- Church: Episcopal Church
- Diocese: Idaho
- Elected: 1956
- In office: 1957–1972
- Predecessor: Frank A. Rhea
- Successor: Hanford L. King Jr.

Orders
- Ordination: December 1940 by Henry H. Daniels
- Consecration: February 14, 1957 by Henry Knox Sherrill

Personal details
- Born: November 30, 1915 Saratoga Springs, New York, United States
- Died: May 12, 1974 (aged 58) Cascade, Idaho, United States
- Denomination: Anglican
- Spouse: Carolyn Hope Swayne ​(m. 1940)​
- Children: 4

= Norman L. Foote =

American bishop

Norman Landon Foote (November 30, 1915 – May 12, 1974) was the tenth bishop of the Episcopal Diocese of Idaho from 1957 to 1972.

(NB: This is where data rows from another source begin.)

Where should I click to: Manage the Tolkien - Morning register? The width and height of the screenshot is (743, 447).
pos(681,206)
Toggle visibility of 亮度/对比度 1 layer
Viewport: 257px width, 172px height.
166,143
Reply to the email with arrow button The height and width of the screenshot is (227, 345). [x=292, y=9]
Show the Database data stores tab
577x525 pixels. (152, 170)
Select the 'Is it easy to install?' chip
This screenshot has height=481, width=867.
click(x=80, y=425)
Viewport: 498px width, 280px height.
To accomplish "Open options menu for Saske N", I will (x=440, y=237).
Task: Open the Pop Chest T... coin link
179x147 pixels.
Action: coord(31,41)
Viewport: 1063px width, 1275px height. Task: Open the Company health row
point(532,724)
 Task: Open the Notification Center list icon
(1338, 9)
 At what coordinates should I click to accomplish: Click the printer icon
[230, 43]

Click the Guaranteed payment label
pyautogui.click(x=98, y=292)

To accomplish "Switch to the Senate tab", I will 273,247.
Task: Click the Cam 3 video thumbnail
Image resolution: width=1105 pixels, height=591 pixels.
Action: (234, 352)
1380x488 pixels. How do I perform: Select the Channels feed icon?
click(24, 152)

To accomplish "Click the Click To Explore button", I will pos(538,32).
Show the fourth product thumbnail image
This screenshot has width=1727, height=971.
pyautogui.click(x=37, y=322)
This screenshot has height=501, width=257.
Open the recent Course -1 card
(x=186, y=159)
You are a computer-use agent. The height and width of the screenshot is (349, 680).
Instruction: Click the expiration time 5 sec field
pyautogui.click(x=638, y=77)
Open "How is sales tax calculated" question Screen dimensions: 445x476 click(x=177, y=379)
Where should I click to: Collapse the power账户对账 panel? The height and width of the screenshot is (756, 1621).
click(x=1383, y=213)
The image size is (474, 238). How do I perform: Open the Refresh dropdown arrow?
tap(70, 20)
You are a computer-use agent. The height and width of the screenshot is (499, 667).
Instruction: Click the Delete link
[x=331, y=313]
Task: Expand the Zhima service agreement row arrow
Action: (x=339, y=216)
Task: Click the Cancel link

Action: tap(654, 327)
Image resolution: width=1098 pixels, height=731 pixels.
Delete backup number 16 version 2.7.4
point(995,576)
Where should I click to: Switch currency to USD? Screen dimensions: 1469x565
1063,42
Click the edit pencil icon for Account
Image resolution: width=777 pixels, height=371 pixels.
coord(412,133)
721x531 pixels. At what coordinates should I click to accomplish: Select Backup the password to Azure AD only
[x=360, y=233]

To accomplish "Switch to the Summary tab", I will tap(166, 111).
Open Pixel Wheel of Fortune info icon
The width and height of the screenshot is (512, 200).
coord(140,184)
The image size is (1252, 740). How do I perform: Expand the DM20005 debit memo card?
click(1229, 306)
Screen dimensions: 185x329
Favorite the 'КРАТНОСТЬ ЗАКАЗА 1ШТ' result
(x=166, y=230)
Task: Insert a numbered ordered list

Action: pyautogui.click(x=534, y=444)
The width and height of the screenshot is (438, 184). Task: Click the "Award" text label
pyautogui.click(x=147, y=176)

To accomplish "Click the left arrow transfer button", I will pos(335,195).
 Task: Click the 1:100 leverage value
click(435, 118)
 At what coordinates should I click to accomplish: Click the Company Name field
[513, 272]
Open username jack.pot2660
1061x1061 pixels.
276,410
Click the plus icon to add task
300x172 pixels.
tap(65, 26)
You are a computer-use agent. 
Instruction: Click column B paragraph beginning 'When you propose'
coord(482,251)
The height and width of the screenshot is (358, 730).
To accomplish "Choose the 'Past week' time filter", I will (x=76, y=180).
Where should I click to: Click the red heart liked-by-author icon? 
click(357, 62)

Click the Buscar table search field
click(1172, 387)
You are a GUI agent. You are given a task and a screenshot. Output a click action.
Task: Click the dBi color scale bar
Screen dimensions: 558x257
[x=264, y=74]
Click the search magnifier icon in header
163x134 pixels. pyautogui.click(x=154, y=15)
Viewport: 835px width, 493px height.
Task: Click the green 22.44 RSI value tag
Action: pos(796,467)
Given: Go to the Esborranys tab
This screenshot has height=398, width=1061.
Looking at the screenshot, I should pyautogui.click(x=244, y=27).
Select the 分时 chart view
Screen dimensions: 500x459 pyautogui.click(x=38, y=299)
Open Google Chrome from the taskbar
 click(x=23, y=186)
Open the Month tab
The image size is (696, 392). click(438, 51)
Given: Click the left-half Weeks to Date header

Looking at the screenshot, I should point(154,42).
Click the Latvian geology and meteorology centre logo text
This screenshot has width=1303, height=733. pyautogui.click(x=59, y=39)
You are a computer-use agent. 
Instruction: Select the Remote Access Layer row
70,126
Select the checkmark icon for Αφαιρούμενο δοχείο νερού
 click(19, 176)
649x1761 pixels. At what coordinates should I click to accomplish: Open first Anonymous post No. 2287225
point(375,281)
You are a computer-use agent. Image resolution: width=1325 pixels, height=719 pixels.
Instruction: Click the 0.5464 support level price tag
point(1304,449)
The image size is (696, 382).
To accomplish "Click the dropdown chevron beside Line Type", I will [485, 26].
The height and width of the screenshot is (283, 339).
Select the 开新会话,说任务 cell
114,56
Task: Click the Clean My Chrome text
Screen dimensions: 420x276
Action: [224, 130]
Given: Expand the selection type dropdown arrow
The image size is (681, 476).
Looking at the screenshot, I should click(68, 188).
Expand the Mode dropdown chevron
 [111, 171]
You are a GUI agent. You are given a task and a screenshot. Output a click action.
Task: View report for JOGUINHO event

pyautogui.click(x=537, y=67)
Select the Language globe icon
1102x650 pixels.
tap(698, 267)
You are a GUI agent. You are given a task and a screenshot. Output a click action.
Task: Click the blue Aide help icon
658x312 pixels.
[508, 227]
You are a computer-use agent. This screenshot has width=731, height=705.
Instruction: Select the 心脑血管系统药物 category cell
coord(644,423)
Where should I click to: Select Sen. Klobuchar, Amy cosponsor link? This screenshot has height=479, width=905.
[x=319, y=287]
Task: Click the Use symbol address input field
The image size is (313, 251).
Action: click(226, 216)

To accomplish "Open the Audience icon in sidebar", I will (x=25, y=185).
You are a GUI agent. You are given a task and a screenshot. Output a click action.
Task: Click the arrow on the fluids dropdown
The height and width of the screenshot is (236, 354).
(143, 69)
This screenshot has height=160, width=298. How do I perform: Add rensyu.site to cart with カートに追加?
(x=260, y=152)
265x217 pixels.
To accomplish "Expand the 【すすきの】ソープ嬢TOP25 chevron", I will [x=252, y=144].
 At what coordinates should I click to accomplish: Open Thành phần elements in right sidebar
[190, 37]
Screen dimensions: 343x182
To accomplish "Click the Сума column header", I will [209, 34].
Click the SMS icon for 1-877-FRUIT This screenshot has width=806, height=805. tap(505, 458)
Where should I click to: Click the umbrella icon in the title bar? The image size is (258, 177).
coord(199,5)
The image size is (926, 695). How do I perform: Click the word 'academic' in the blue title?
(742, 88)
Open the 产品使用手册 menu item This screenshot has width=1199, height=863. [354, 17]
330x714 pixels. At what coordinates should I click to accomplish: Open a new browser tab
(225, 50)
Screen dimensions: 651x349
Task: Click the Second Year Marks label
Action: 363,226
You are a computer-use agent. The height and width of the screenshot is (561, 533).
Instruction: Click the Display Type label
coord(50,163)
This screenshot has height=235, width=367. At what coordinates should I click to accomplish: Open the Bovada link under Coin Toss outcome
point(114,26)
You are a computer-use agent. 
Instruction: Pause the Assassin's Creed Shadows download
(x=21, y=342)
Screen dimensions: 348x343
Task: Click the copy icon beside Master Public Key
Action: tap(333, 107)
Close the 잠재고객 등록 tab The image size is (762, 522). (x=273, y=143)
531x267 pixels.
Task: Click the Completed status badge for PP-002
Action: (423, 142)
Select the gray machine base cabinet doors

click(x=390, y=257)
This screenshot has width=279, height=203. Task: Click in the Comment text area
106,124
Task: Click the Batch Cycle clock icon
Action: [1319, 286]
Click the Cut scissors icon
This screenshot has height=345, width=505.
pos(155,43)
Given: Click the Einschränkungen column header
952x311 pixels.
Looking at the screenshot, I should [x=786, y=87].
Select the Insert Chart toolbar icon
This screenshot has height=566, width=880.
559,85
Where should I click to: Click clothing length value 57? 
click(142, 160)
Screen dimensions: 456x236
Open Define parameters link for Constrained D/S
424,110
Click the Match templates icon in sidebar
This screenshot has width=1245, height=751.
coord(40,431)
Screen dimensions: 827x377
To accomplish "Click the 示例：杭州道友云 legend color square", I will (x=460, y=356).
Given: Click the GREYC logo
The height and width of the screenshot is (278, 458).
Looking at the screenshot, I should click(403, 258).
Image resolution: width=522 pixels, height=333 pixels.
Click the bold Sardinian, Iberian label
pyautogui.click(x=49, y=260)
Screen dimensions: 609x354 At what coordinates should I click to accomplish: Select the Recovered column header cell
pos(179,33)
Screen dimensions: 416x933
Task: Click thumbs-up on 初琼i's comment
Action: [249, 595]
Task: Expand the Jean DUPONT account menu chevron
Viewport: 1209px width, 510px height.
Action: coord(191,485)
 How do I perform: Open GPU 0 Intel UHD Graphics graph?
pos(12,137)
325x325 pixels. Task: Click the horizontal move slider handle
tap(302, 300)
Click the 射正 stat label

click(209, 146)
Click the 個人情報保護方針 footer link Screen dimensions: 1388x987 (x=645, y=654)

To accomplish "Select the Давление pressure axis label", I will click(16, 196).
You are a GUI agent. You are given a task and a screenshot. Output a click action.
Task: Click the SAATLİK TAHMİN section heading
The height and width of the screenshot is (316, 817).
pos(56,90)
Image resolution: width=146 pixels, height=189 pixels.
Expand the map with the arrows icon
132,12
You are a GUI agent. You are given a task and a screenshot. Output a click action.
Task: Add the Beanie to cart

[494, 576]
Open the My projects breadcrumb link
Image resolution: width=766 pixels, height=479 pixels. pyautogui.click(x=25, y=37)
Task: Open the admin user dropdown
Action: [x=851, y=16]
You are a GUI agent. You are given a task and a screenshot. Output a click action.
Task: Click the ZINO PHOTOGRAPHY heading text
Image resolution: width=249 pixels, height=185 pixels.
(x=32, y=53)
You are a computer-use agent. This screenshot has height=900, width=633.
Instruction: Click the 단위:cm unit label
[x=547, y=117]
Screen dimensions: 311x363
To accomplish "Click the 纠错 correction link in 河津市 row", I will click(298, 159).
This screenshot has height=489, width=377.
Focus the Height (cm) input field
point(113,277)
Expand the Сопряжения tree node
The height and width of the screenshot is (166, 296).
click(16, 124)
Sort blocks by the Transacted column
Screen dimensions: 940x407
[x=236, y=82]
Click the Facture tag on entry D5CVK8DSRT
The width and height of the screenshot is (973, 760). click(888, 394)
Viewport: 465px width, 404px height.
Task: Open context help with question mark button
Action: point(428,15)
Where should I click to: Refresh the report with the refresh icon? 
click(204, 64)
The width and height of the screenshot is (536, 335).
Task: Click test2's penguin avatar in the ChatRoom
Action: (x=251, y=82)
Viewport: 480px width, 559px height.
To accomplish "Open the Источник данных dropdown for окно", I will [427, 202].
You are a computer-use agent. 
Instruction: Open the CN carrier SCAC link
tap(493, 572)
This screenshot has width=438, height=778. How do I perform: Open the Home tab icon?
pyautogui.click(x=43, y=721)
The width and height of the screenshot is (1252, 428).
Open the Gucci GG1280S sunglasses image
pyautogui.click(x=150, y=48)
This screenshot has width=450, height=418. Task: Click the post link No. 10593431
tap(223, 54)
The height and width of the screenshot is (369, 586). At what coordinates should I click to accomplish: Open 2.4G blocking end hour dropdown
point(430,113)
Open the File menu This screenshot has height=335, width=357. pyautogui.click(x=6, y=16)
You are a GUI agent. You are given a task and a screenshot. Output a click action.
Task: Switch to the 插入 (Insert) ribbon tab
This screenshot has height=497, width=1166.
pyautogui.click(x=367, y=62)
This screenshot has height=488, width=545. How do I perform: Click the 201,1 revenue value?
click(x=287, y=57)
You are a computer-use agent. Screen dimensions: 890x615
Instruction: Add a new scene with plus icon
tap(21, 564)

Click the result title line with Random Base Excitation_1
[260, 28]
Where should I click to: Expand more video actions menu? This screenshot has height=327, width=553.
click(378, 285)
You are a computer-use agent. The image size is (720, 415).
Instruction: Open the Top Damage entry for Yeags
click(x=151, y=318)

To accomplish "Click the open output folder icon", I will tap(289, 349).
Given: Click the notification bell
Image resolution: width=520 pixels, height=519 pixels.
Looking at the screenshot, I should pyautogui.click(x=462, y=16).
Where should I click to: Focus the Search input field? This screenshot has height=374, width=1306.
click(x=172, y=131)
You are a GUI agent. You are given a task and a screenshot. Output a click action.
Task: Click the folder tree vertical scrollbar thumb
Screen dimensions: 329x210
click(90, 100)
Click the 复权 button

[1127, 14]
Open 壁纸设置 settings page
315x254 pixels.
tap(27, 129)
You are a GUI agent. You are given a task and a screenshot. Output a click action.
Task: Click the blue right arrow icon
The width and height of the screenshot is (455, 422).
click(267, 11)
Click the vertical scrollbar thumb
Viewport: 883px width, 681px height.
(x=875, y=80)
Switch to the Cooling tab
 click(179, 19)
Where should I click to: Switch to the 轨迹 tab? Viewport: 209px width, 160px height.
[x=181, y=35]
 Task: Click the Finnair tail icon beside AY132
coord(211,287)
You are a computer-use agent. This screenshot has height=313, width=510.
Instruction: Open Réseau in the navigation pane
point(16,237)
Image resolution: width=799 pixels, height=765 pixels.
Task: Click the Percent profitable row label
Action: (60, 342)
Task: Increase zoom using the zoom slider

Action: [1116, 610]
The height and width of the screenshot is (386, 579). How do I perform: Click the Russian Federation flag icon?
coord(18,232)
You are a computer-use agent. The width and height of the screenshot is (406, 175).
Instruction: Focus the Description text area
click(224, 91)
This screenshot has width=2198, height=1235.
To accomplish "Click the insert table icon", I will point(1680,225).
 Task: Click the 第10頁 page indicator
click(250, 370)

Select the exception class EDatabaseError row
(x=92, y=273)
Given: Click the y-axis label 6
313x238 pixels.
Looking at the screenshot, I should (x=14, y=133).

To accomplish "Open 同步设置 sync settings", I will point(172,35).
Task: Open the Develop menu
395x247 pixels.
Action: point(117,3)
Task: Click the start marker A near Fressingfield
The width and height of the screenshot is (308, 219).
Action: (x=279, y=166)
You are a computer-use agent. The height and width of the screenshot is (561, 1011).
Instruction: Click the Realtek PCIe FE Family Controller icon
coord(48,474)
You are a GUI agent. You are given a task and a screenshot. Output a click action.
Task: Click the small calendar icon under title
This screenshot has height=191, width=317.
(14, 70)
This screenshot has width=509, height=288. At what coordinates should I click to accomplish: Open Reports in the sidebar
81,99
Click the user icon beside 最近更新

==Early life and education==
Foote was born on November 30, 1915, in Saratoga Springs, New York, the son of Leroy Herman Foote (1883-1939) and UK-born Amy Verina Close (1882-1974). Foote was educated at the Saratoga public schools and graduated from Saratoga High School in 1933. He later enrolled at Hamilton College, where he studied for one year before transferring to Princeton University in 1934, from which he graduated with a B.A. in history in 1937. Later, Foote studied at the General Theological Seminary from which he graduated with a Bachelor of Sacred Theology in 1940. In 1957, he was awarded an honorary Doctor of Sacred Theology from the General Theological Seminary and a Doctor of Divinity from Church Divinity School of the Pacific.

==Priest==
Foote was ordained deacon in Albany, New York, in May 1940 by Bishop G. Ashton Oldham. His first post was as deacon in the missionary district of Montana. He was ordained priest in December 1940 in Bozeman, Montana, by Bishop Henry H. Daniels, after which he served as a missionary priest in Virginia City, Montana. He became Archdeacon of Montana in 1943. In 1950 he was appointed Director of the National Town-Country Church Institute.

==Bishop==
Foote was elected missionary Bishop of Idaho in 1956. He was consecrated on February 14, 1957, in St Michael's Cathedral in Boise, Idaho, by Presiding Bishop Henry Knox Sherrill. Foote became the first bishop of the newly created Diocese of Idaho in 1967. He retired on February 14, 1972, due to ill health and moved to McCall, Idaho. He died on May 12, 1974, from complications of emphysema while in hospital in Cascade, Idaho.